%%

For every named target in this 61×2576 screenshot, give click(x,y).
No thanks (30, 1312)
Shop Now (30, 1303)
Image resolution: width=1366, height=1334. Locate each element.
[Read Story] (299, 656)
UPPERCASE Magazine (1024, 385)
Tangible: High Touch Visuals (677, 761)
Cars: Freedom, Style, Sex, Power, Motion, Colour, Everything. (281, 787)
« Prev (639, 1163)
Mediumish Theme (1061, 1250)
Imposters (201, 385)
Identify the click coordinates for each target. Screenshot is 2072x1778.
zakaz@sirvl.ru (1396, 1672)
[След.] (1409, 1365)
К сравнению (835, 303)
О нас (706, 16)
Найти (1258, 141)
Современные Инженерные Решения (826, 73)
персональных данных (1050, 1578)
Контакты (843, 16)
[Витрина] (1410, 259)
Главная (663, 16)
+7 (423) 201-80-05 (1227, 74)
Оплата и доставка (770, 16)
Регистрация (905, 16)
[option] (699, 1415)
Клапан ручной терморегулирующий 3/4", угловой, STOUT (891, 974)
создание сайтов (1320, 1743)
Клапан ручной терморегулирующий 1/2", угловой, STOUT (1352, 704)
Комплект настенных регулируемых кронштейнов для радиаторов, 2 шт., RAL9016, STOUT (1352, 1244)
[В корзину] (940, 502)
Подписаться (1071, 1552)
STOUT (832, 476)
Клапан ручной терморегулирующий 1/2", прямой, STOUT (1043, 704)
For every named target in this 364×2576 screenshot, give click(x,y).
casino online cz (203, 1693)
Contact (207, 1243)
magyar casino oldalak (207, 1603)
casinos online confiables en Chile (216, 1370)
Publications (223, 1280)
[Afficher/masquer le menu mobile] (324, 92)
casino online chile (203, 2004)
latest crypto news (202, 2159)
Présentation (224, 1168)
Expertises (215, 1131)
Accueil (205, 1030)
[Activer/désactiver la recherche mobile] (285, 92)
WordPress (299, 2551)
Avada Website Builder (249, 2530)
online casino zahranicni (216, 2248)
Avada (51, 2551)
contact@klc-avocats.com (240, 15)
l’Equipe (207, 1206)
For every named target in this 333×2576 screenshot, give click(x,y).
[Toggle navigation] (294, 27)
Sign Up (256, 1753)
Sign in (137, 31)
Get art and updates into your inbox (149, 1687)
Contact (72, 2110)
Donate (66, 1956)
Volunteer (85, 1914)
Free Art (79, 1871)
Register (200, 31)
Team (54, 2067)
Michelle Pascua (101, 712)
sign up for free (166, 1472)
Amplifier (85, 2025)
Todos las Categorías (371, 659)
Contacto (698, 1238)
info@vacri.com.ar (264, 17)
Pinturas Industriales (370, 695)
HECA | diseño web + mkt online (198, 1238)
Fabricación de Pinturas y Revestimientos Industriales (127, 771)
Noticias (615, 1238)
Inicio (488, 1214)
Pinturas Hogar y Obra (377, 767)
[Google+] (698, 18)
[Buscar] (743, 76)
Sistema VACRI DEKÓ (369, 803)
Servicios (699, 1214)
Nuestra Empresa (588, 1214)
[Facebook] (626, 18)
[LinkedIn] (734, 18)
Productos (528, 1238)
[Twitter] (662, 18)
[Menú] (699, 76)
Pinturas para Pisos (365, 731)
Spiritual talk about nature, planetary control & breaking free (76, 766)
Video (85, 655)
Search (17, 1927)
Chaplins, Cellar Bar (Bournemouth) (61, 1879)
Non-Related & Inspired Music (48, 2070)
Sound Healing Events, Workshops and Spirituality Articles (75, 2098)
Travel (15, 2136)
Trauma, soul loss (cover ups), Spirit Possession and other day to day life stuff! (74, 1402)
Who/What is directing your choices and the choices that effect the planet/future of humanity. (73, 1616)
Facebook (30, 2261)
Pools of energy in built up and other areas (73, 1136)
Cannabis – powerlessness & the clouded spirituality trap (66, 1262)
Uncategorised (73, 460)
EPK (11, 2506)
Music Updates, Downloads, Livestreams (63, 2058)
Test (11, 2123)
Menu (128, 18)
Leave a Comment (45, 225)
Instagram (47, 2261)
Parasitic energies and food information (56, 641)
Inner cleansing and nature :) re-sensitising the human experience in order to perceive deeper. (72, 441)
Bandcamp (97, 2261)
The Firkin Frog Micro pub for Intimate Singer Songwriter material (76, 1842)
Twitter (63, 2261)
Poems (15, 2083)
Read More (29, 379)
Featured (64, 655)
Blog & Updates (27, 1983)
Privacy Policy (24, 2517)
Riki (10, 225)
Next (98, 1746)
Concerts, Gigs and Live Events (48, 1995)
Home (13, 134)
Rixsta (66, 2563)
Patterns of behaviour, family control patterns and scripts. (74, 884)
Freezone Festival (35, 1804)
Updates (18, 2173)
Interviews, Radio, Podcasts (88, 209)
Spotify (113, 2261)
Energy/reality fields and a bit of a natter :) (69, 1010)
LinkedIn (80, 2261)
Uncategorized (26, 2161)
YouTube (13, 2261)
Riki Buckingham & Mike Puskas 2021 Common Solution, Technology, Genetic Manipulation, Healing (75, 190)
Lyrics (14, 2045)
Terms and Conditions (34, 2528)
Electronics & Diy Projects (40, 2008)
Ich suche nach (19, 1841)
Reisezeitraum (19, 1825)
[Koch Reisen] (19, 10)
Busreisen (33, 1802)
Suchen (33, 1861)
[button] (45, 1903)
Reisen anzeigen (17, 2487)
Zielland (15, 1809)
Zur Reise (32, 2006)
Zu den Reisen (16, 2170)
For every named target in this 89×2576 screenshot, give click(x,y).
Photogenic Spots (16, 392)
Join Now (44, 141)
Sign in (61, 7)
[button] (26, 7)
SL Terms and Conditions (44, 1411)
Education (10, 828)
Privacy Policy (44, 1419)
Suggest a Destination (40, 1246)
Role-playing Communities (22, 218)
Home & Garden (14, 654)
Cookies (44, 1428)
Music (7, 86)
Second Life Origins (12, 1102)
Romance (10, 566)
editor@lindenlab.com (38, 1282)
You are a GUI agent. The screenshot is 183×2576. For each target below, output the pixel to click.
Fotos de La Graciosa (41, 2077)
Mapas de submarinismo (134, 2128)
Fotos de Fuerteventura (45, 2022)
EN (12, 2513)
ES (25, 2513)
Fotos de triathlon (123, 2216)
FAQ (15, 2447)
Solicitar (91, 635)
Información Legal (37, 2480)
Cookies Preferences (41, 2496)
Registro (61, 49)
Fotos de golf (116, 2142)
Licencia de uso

%%

= Problem requirements =
So that nothing is lost, please repeat all of the entries exactly.

= Exercise output =
For every named target in this 61×2576 screenshot, give click(x,y).
No thanks (30, 1312)
Shop Now (30, 1303)
Image resolution: width=1366, height=1334. Locate each element.
[Read Story] (299, 656)
UPPERCASE Magazine (1024, 385)
Tangible: High Touch Visuals (677, 761)
Cars: Freedom, Style, Sex, Power, Motion, Colour, Everything. (281, 787)
« Prev (639, 1163)
Mediumish Theme (1061, 1250)
Imposters (201, 385)
Identify the click coordinates for each target. Screenshot is 2072x1778.
zakaz@sirvl.ru (1396, 1672)
[След.] (1409, 1365)
К сравнению (835, 303)
О нас (706, 16)
Найти (1258, 141)
Современные Инженерные Решения (826, 73)
персональных данных (1050, 1578)
Контакты (843, 16)
[Витрина] (1410, 259)
Главная (663, 16)
+7 (423) 201-80-05 (1227, 74)
Оплата и доставка (770, 16)
Регистрация (905, 16)
[option] (699, 1415)
Клапан ручной терморегулирующий 3/4", угловой, STOUT (891, 974)
создание сайтов (1320, 1743)
Клапан ручной терморегулирующий 1/2", угловой, STOUT (1352, 704)
Комплект настенных регулируемых кронштейнов для радиаторов, 2 шт., RAL9016, STOUT (1352, 1244)
[В корзину] (940, 502)
Подписаться (1071, 1552)
STOUT (832, 476)
Клапан ручной терморегулирующий 1/2", прямой, STOUT (1043, 704)
For every named target in this 364×2576 screenshot, give click(x,y).
casino online cz (203, 1693)
Contact (207, 1243)
magyar casino oldalak (207, 1603)
casinos online confiables en Chile (216, 1370)
Publications (223, 1280)
[Afficher/masquer le menu mobile] (324, 92)
casino online chile (203, 2004)
latest crypto news (202, 2159)
Présentation (224, 1168)
Expertises (215, 1131)
Accueil (205, 1030)
[Activer/désactiver la recherche mobile] (285, 92)
WordPress (299, 2551)
Avada Website Builder (249, 2530)
online casino zahranicni (216, 2248)
Avada (51, 2551)
contact@klc-avocats.com (240, 15)
l’Equipe (207, 1206)
For every named target in this 333×2576 screenshot, give click(x,y).
[Toggle navigation] (294, 27)
Sign Up (256, 1753)
Sign in (137, 31)
Get art and updates into your inbox (149, 1687)
Contact (72, 2110)
Donate (66, 1956)
Volunteer (85, 1914)
Free Art (79, 1871)
Register (200, 31)
Team (54, 2067)
Michelle Pascua (101, 712)
sign up for free (166, 1472)
Amplifier (85, 2025)
Todos las Categorías (371, 659)
Contacto (698, 1238)
info@vacri.com.ar (264, 17)
Pinturas Industriales (370, 695)
HECA | diseño web + mkt online (198, 1238)
Fabricación de Pinturas y Revestimientos Industriales (127, 771)
Noticias (615, 1238)
Inicio (488, 1214)
Pinturas Hogar y Obra (377, 767)
[Google+] (698, 18)
[Buscar] (743, 76)
Sistema VACRI DEKÓ (369, 803)
Servicios (699, 1214)
Nuestra Empresa (588, 1214)
[Facebook] (626, 18)
[LinkedIn] (734, 18)
Productos (528, 1238)
[Twitter] (662, 18)
[Menú] (699, 76)
Pinturas para Pisos (365, 731)
Spiritual talk about nature, planetary control & breaking free (76, 766)
Video (85, 655)
Search (17, 1927)
Chaplins, Cellar Bar (Bournemouth) (61, 1879)
Non-Related & Inspired Music (48, 2070)
Sound Healing Events, Workshops and Spirituality Articles (75, 2098)
Travel (15, 2136)
Trauma, soul loss (cover ups), Spirit Possession and other day to day life stuff! (74, 1402)
Who/What is directing your choices and the choices that effect the planet/future of humanity. (73, 1616)
Facebook (30, 2261)
Pools of energy in built up and other areas (73, 1136)
Cannabis – powerlessness & the clouded spirituality trap (66, 1262)
Uncategorised (73, 460)
EPK (11, 2506)
Music Updates, Downloads, Livestreams (63, 2058)
Test (11, 2123)
Menu (128, 18)
Leave a Comment (45, 225)
Instagram (47, 2261)
Parasitic energies and food information (56, 641)
Inner cleansing and nature :) re-sensitising the human experience in order to perceive deeper. (72, 441)
Bandcamp (97, 2261)
The Firkin Frog Micro pub for Intimate Singer Songwriter material (76, 1842)
Twitter (63, 2261)
Poems (15, 2083)
Read More (29, 379)
Featured (64, 655)
Blog & Updates (27, 1983)
Privacy Policy (24, 2517)
Riki (10, 225)
Next (98, 1746)
Concerts, Gigs and Live Events (48, 1995)
Home (13, 134)
Rixsta (66, 2563)
Patterns of behaviour, family control patterns and scripts. (74, 884)
Freezone Festival (35, 1804)
Updates (18, 2173)
Interviews, Radio, Podcasts (88, 209)
Spotify (113, 2261)
Energy/reality fields and a bit of a natter :) (69, 1010)
LinkedIn (80, 2261)
Uncategorized (26, 2161)
YouTube (13, 2261)
Riki Buckingham & Mike Puskas 2021 Common Solution, Technology, Genetic Manipulation, Healing (75, 190)
Lyrics (14, 2045)
Terms and Conditions (34, 2528)
Electronics & Diy Projects (40, 2008)
Ich suche nach (19, 1841)
Reisezeitraum (19, 1825)
[Koch Reisen] (19, 10)
Busreisen (33, 1802)
Suchen (33, 1861)
[button] (45, 1903)
Reisen anzeigen (17, 2487)
Zielland (15, 1809)
Zur Reise (32, 2006)
Zu den Reisen (16, 2170)
For every named target in this 89×2576 screenshot, give click(x,y).
Photogenic Spots (16, 392)
Join Now (44, 141)
Sign in (61, 7)
[button] (26, 7)
SL Terms and Conditions (44, 1411)
Education (10, 828)
Privacy Policy (44, 1419)
Suggest a Destination (40, 1246)
Role-playing Communities (22, 218)
Home & Garden (14, 654)
Cookies (44, 1428)
Music (7, 86)
Second Life Origins (12, 1102)
Romance (10, 566)
editor@lindenlab.com (38, 1282)
You are a GUI agent. The screenshot is 183×2576. For each target below, output the pixel to click.
Fotos de La Graciosa (41, 2077)
Mapas de submarinismo (134, 2128)
Fotos de Fuerteventura (45, 2022)
EN (12, 2513)
ES (25, 2513)
Fotos de triathlon (123, 2216)
FAQ (15, 2447)
Solicitar (91, 635)
Información Legal (37, 2480)
Cookies Preferences (41, 2496)
Registro (61, 49)
Fotos de golf (116, 2142)
Licencia de uso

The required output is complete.